Mother Tongues Stories

Languages open up a world
that you never knew existed before

Technically I should be trilingual by chance of birth. I was born in Ireland and went to school here so that covers Irish and English. My Dad is from Hong Kong so I should be able to speak Cantonese. Unfortunately, I’m monolingual with a smattering of other languages. 

I blame the Irish education system (and take no personal responsibility) for the cúpla focal I still have!

Nicola Yau

I always remember the teachers in primary school turning into monsters at Irish time. The activity of having to stand around the classroom and describe what was happening in pictures projected onto the classroom wall as Gaeilge still sends shivers down my spine! 


In fairness to my Dad, he tried teaching my sister and I some Cantonese. I have a distinct memory of sitting in the kitchen aged 5 or 6 looking at flashcards of characters and trying to find the right words. Sadly, neither teacher nor student had much motivation in those days. My Dad did teach us the basics and the equally useful phrase: “Excuse me, I’ve farted and it’s smelly” which went down a treat, as you can imagine, when I first met my cousins in Hong Kong! 

Whenever I was there growing up, I always felt that I was missing out because I couldn’t follow the conversations, so I decided to take a career break a few years ago to live there and learn more of the language.

Cantonese is an amazingly rich and frustrating language.
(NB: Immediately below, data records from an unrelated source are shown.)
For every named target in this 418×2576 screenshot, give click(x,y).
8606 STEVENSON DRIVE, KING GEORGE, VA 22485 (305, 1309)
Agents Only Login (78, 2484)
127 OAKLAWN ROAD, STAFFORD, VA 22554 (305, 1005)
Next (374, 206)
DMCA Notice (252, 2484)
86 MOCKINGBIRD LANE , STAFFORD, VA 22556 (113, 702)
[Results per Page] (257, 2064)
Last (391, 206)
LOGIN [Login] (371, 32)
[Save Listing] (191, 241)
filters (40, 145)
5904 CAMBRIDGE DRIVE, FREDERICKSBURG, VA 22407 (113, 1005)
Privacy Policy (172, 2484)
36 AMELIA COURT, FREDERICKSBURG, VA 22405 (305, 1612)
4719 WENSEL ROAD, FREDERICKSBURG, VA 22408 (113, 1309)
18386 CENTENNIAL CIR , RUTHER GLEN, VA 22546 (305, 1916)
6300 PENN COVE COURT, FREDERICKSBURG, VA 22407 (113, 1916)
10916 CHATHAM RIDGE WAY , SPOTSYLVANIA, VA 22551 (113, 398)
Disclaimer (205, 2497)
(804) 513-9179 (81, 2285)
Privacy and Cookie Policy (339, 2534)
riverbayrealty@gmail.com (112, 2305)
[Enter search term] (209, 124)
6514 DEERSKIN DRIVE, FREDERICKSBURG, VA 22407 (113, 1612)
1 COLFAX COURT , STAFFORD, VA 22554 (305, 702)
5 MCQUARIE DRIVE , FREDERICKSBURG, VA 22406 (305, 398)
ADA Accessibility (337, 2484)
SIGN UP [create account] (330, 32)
You could say it has two writing systems: one that follows standardised Mandarin and another that is specific to the spoken word of Cantonese.

Basically, there could be two ways to say the same word depending on the character used. But I was willing to accept the challenge even though many Hong Kongers asked: “Why don’t you just learn Mandarin?” (I did eventually take their advice and get a smattering of that too). I took some lessons, did a lot of language exchanges and got to a level where I could have a decent conversation.
My pronunciation probably still needs a lot of work because Cantonese is a tonal language which makes it nightmarish to learn. But I wouldn’t trade those years of trying for anything. I learned a lot about the culture and traditions of Hong Kong, as well as the language. 
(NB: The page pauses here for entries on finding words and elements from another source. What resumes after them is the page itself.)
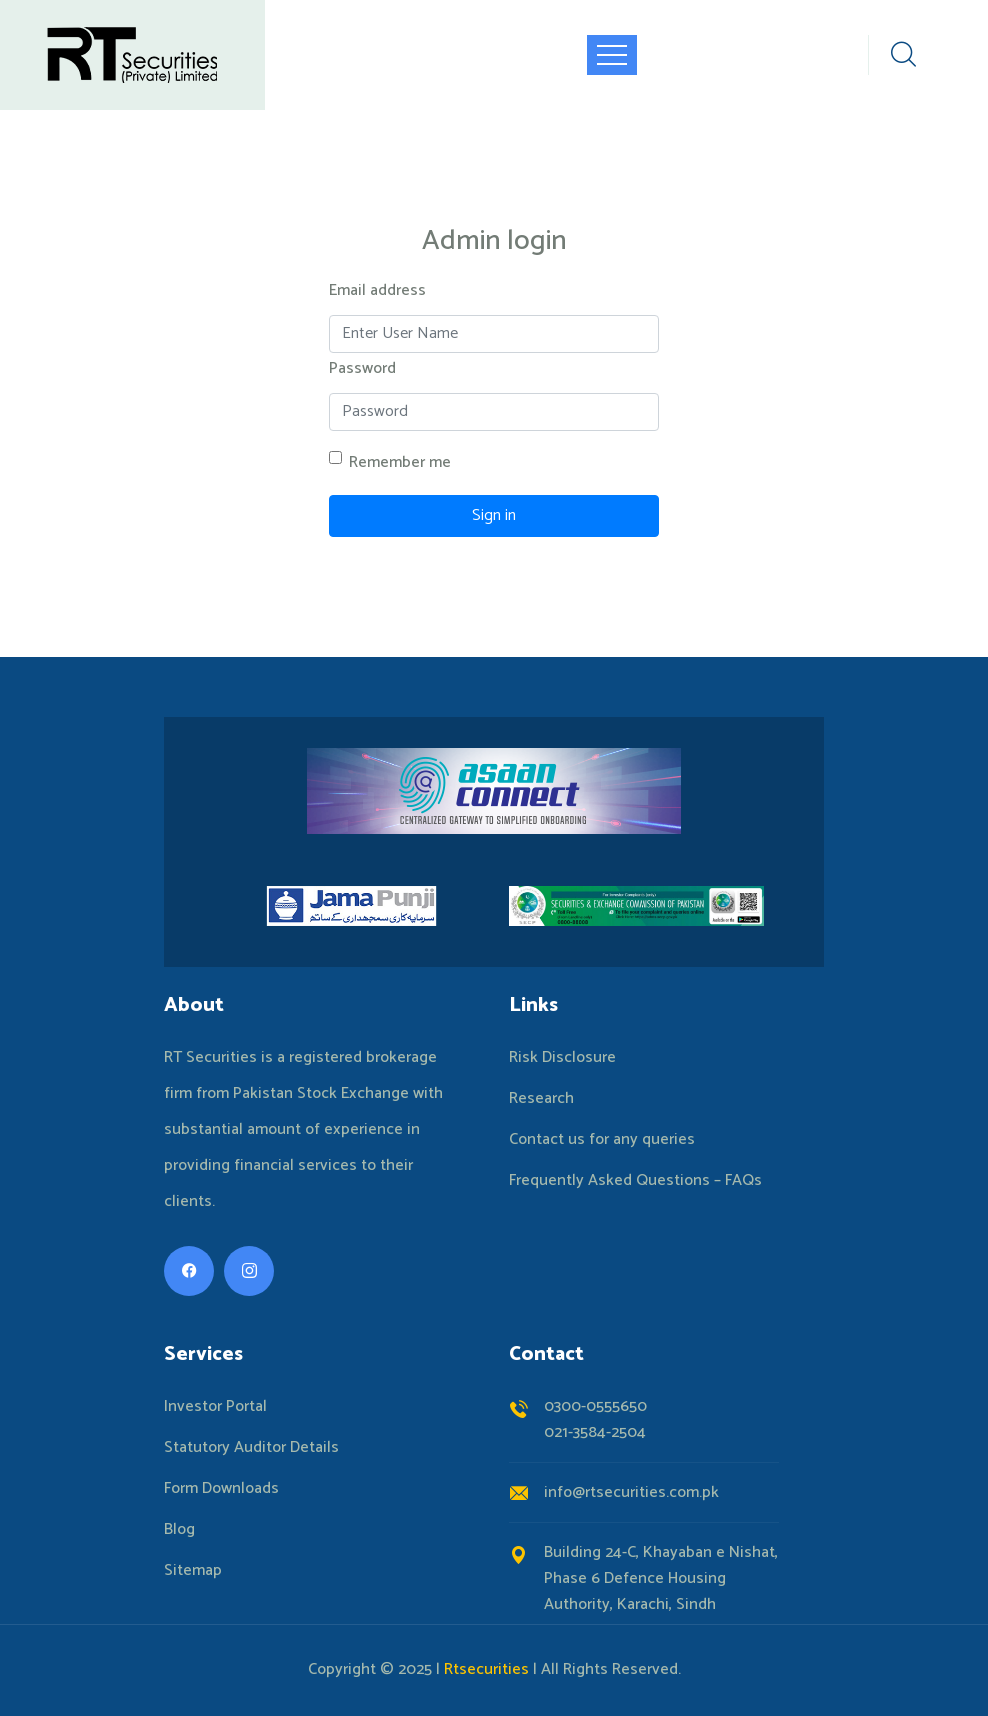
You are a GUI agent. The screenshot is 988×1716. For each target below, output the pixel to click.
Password (362, 368)
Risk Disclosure (562, 1058)
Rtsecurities (486, 1669)
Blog (179, 1530)
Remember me (400, 462)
Languages give you different perspectives on life and words in one language cannot always be replicated in another. Your outlook on life can change just by learning a new language, which is rewarding and challenging at the same time. Sometimes it opens up a world that you never knew existed before. For example, in Cantonese there is a common saying: ga yauh (which literally means add oil) and is used to offer support or encouragement. In Hong Kong people will say “add oil” in English and it got to the stage where I was also saying “add oil” whenever someone had a lot of work to get done or had an exam to study for. I still say it now but only to people who know what it means! Those two words just describe the sentiment perfectly. 
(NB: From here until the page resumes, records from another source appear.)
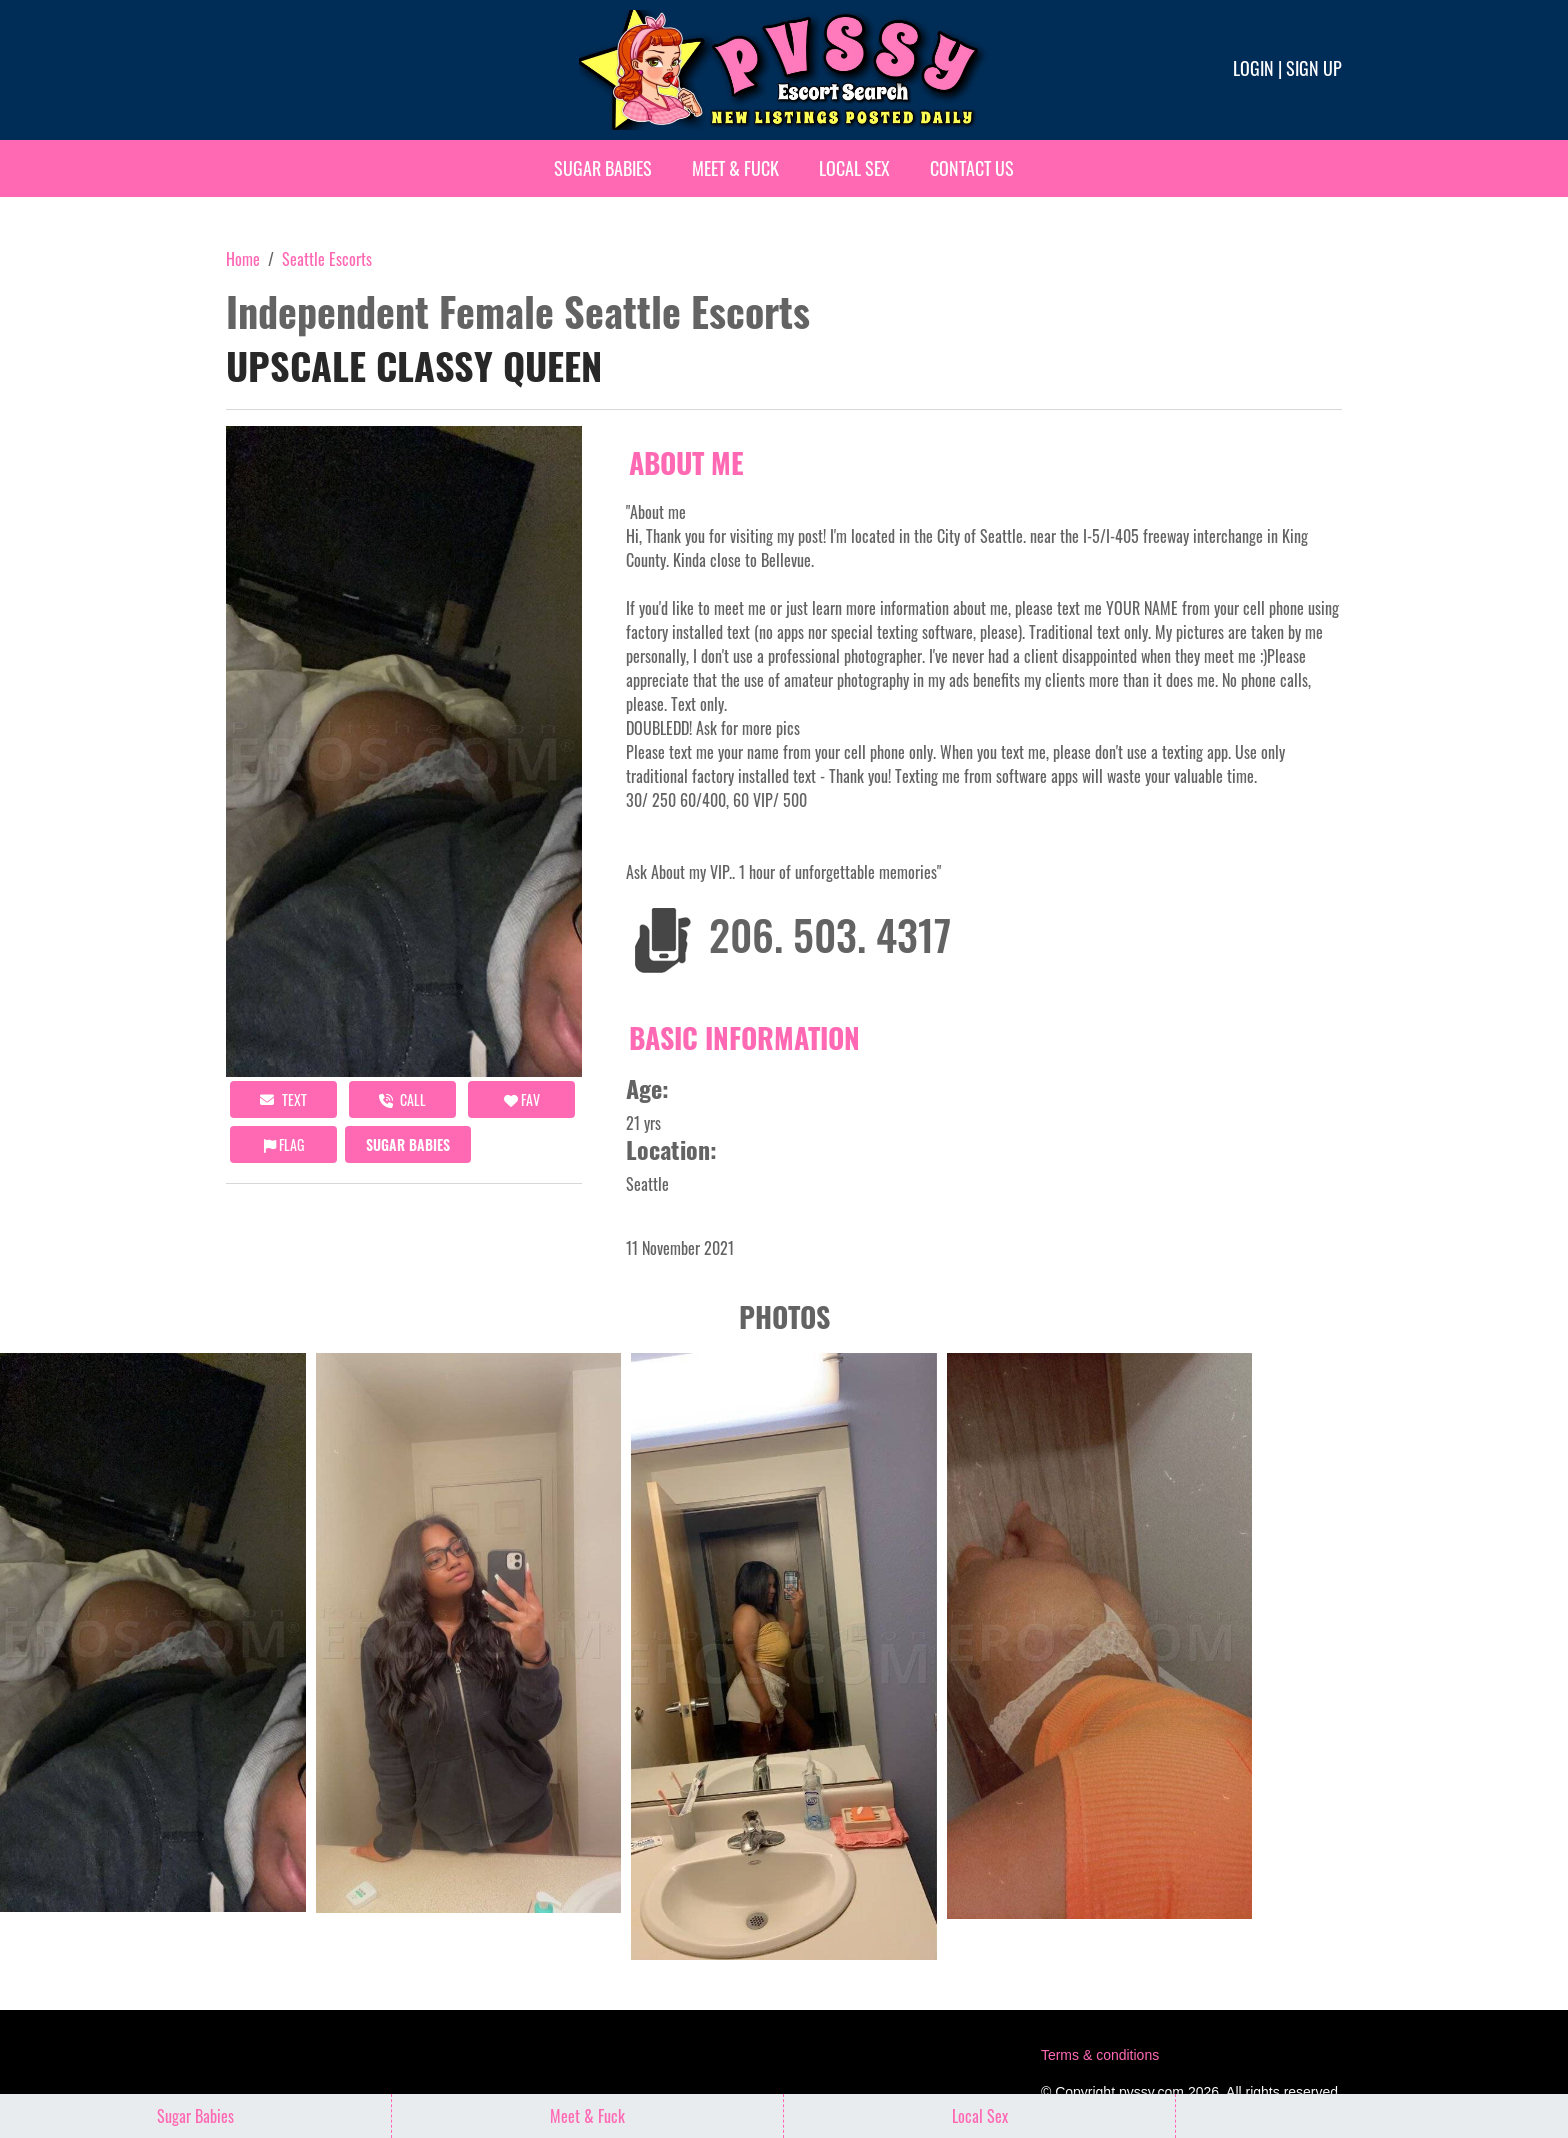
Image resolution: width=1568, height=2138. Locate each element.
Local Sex (854, 168)
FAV (522, 1099)
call (402, 1099)
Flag (284, 1144)
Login (1253, 68)
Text (283, 1099)
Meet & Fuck (735, 168)
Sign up (1314, 68)
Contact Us (972, 168)
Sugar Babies (603, 168)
So that’s what I’ve learned as a serial language learner. My advice for learning a second or third language is, first of all, just do it and be open to all those new worlds. Make lots of mistakes and learn from them. Pass on your language to the next generation no matter how much they protest, they will thank you eventually! You’ll share a unique linguistic world with them. And remember, learners and teachers alike, to add oil. You’ll be so much richer for the experience.